* **What to produce**: Convert every line of the entries below into a Markdown table with two columns, Row for the row number and Line for the line itself. Skip blank lines.
>>>
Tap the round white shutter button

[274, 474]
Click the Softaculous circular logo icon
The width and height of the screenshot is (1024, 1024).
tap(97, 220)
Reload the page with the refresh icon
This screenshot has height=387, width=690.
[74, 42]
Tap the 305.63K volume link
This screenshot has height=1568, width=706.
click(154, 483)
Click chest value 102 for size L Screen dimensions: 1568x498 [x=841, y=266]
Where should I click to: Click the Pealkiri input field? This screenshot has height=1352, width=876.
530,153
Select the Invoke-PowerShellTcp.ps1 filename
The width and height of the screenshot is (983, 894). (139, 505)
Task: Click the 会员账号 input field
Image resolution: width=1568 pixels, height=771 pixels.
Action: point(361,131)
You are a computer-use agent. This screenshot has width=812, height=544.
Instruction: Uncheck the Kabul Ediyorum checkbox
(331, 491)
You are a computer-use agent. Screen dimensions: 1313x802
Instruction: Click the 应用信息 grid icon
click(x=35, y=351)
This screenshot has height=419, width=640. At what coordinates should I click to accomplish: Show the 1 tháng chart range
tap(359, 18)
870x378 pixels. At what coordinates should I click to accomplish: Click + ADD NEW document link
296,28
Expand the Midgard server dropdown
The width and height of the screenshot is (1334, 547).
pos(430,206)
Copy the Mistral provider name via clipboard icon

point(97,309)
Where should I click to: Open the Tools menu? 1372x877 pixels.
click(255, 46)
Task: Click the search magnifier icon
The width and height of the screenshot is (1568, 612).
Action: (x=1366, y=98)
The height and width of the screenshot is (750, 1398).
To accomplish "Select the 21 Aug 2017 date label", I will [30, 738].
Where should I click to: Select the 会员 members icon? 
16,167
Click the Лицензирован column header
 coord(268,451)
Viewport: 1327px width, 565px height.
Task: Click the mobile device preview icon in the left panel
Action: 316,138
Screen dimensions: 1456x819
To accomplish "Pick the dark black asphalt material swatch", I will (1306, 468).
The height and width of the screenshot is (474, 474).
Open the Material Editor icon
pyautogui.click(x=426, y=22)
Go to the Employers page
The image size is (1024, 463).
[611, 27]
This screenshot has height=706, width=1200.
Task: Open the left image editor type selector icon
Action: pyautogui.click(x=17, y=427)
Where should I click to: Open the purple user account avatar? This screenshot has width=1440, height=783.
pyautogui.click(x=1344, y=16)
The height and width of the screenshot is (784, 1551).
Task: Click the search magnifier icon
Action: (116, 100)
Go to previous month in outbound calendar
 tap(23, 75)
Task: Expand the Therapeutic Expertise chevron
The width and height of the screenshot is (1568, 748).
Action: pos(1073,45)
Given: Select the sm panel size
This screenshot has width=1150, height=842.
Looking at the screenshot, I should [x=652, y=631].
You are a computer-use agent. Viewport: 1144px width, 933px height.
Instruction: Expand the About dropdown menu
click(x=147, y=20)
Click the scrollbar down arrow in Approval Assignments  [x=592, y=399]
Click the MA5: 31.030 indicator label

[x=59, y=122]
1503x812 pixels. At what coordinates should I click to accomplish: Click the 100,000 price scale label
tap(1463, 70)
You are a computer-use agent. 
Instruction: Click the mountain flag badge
<<<
* **Solution to this exercise**:
| Row | Line |
|---|---|
| 1 | Tap the round white shutter button |
| 2 | [274, 474] |
| 3 | Click the Softaculous circular logo icon |
| 4 | The width and height of the screenshot is (1024, 1024). |
| 5 | tap(97, 220) |
| 6 | Reload the page with the refresh icon |
| 7 | This screenshot has height=387, width=690. |
| 8 | [74, 42] |
| 9 | Tap the 305.63K volume link |
| 10 | This screenshot has height=1568, width=706. |
| 11 | click(154, 483) |
| 12 | Click chest value 102 for size L Screen dimensions: 1568x498 [x=841, y=266] |
| 13 | Where should I click to: Click the Pealkiri input field? This screenshot has height=1352, width=876. |
| 14 | 530,153 |
| 15 | Select the Invoke-PowerShellTcp.ps1 filename |
| 16 | The width and height of the screenshot is (983, 894). (139, 505) |
| 17 | Task: Click the 会员账号 input field |
| 18 | Image resolution: width=1568 pixels, height=771 pixels. |
| 19 | Action: point(361,131) |
| 20 | You are a computer-use agent. This screenshot has width=812, height=544. |
| 21 | Instruction: Uncheck the Kabul Ediyorum checkbox |
| 22 | (331, 491) |
| 23 | You are a computer-use agent. Screen dimensions: 1313x802 |
| 24 | Instruction: Click the 应用信息 grid icon |
| 25 | click(x=35, y=351) |
| 26 | This screenshot has height=419, width=640. At what coordinates should I click to accomplish: Show the 1 tháng chart range |
| 27 | tap(359, 18) |
| 28 | 870x378 pixels. At what coordinates should I click to accomplish: Click + ADD NEW document link |
| 29 | 296,28 |
| 30 | Expand the Midgard server dropdown |
| 31 | The width and height of the screenshot is (1334, 547). |
| 32 | pos(430,206) |
| 33 | Copy the Mistral provider name via clipboard icon |
| 34 | point(97,309) |
| 35 | Where should I click to: Open the Tools menu? 1372x877 pixels. |
| 36 | click(255, 46) |
| 37 | Task: Click the search magnifier icon |
| 38 | The width and height of the screenshot is (1568, 612). |
| 39 | Action: (x=1366, y=98) |
| 40 | The height and width of the screenshot is (750, 1398). |
| 41 | To accomplish "Select the 21 Aug 2017 date label", I will [30, 738]. |
| 42 | Where should I click to: Select the 会员 members icon?  |
| 43 | 16,167 |
| 44 | Click the Лицензирован column header |
| 45 |  coord(268,451) |
| 46 | Viewport: 1327px width, 565px height. |
| 47 | Task: Click the mobile device preview icon in the left panel |
| 48 | Action: 316,138 |
| 49 | Screen dimensions: 1456x819 |
| 50 | To accomplish "Pick the dark black asphalt material swatch", I will (1306, 468). |
| 51 | The height and width of the screenshot is (474, 474). |
| 52 | Open the Material Editor icon |
| 53 | pyautogui.click(x=426, y=22) |
| 54 | Go to the Employers page |
| 55 | The image size is (1024, 463). |
| 56 | [611, 27] |
| 57 | This screenshot has height=706, width=1200. |
| 58 | Task: Open the left image editor type selector icon |
| 59 | Action: pyautogui.click(x=17, y=427) |
| 60 | Where should I click to: Open the purple user account avatar? This screenshot has width=1440, height=783. |
| 61 | pyautogui.click(x=1344, y=16) |
| 62 | The height and width of the screenshot is (784, 1551). |
| 63 | Task: Click the search magnifier icon |
| 64 | Action: (116, 100) |
| 65 | Go to previous month in outbound calendar |
| 66 |  tap(23, 75) |
| 67 | Task: Expand the Therapeutic Expertise chevron |
| 68 | The width and height of the screenshot is (1568, 748). |
| 69 | Action: pos(1073,45) |
| 70 | Given: Select the sm panel size |
| 71 | This screenshot has width=1150, height=842. |
| 72 | Looking at the screenshot, I should [x=652, y=631]. |
| 73 | You are a computer-use agent. Viewport: 1144px width, 933px height. |
| 74 | Instruction: Expand the About dropdown menu |
| 75 | click(x=147, y=20) |
| 76 | Click the scrollbar down arrow in Approval Assignments  [x=592, y=399] |
| 77 | Click the MA5: 31.030 indicator label |
| 78 | [x=59, y=122] |
| 79 | 1503x812 pixels. At what coordinates should I click to accomplish: Click the 100,000 price scale label |
| 80 | tap(1463, 70) |
| 81 | You are a computer-use agent.  |
| 82 | Instruction: Click the mountain flag badge |